私はというと、やっぱり色々と憶えていない。自分が死んだ時の事もわからない。憶えているのは自分の名前と、ケンイチにまつわる女の子が亡くなった事。カオリが言うように、ケンイチが見た風景を私も見ていたとしたら、カオリが病気で亡くなった事もどこかで見ていたのだろうね。カオリのお葬式?違うか。どこだろう。
「ダムだよ」
ケンイチが誰に言うわけでもなくポロっと口にした。訳もなく私は全身に緊張が走った。もしかして、私達の事視えているの?まさかね。

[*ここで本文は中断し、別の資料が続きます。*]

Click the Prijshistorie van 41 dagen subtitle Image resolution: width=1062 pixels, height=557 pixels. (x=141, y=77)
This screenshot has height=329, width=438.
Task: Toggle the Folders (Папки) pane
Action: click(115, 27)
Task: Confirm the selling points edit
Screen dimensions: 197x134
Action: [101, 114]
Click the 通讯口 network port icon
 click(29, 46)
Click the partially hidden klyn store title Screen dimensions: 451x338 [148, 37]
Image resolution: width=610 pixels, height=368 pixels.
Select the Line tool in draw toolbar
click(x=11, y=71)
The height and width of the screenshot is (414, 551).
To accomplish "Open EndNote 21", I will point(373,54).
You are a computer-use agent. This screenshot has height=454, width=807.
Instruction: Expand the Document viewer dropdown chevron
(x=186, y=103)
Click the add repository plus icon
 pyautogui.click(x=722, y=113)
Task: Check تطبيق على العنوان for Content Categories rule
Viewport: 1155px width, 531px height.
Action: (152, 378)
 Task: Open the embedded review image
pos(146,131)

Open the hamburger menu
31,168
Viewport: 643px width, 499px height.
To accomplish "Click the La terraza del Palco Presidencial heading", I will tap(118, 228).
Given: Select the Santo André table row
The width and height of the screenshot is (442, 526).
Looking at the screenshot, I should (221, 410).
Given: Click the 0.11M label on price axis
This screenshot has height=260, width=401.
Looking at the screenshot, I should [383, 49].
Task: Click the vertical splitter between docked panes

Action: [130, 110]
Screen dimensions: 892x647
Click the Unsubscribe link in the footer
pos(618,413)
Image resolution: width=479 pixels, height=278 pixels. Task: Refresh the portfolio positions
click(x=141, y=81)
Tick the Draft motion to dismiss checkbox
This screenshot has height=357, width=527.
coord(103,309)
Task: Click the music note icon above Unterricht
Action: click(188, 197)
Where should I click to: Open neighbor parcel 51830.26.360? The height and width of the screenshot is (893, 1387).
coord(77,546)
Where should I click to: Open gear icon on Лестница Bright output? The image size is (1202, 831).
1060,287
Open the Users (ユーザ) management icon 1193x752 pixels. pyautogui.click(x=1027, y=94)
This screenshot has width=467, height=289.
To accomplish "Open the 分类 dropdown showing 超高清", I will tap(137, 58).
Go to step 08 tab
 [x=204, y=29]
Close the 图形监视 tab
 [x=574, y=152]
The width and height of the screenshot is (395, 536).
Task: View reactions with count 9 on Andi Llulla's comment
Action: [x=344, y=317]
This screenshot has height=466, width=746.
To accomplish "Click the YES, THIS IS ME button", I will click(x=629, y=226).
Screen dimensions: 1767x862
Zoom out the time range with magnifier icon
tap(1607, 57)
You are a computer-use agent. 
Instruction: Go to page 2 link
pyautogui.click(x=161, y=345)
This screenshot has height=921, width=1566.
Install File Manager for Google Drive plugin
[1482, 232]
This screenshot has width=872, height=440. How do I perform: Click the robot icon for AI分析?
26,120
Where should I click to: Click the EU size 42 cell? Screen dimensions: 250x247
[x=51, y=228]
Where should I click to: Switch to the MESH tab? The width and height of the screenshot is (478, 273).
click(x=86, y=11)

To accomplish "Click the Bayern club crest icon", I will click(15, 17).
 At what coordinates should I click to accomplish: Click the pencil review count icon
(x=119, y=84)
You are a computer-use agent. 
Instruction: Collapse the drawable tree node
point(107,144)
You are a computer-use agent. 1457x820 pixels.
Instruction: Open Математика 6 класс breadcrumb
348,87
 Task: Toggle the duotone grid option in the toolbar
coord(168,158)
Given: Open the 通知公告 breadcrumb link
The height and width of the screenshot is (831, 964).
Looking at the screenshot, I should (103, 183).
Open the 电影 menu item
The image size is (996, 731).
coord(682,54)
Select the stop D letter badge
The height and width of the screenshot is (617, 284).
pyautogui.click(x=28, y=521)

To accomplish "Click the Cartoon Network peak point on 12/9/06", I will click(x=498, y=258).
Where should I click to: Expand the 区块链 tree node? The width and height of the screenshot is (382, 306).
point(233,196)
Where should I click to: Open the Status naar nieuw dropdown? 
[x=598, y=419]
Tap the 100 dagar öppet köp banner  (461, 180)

「リエコ。そろそろ時間だ。今日の夜か、明日にはダムにあいつらの母親が来る。彼岸だよ。聞こえているだろ?」
ケンイチがバックミラーを視ている。目が合った。やっぱりそうだ。彼は視えている。彼は一体何者?そして私も。
「カオリ。お前の事は残念だったよ」
ケンイチは私の右側に視線を動かした。
「何を言ってるの?1回しかお見舞いに来なかったくせに。どうせ他の女のところに行っていたのでしょ?」
カオリは視られている事に違和感を持っていないようだった。死んでから日が経っていないから当然か。でもケンイチと話をしてはダメ。私は理由もなく直感した。
「2回だよ。わからなかったか。お前が死んでからだけどな。綺麗な死に顔だったよ」
ケンイチの声は優しかった。ただ言っている事は最低だと私はそう思った。「どういう......」
カオリが語頭に力を込めて発声したのを私は全力で阻止した。
「ダメ!ケンイチと話したらダメ!カオリ!今すぐこの車から逃げて!できるでしょ!」
私は叫び声に近い言葉を吐き出した。理由はわからない。そう思った。
「無駄だよ。出られない。俺が理由なく、こんな車に乗ると思うか?知っているだろ?俺が目立つ事が嫌いなのは」
私にはケンイチの言っている事がわからない。そうだ。私はケンイチの名前も憶えている。どうでもいい事が頭に浮かんだ。カオリは窓を叩いている。普通の幽霊なら、車のドアをすりぬける事など当たり前にできるだろう。
「リエコ。あなたはやっぱり、ケンイチから離れられないの?一緒に逃げられないの?」
カオリは通り抜けられないとわかったら、私に顔を向けてきた。けれども、私はただ首を横に振るだけ。
「そいつは俺から離れられない。なんでか教えてやろうか?リエコは俺を殺したんだ」
私が殺した?意味がわからない。そしたら私は何者なの?
「白々しいぞ。まぁお前のおかげで、俺は死んでも生きている人間と同じようにできるのだからな。ありがとう。リエコ」
私はケンイチの声が好きだ。何故なのかも、何を言っているのかよくわからないけれど、私は名前を呼ばれる度に嬉しくなる。
「何度でも言ってやるよ。リエコ。お前のおかげで俺は満たされている」
あぁ。わからない。わからないのに私は幸せだ。
「でてこいリエコ!気分はどうだ?」
「悪くないね。この子、連れていく気なの?」
私はどこか遠いところに行ってしまった。かわりに私は私とすれ違った。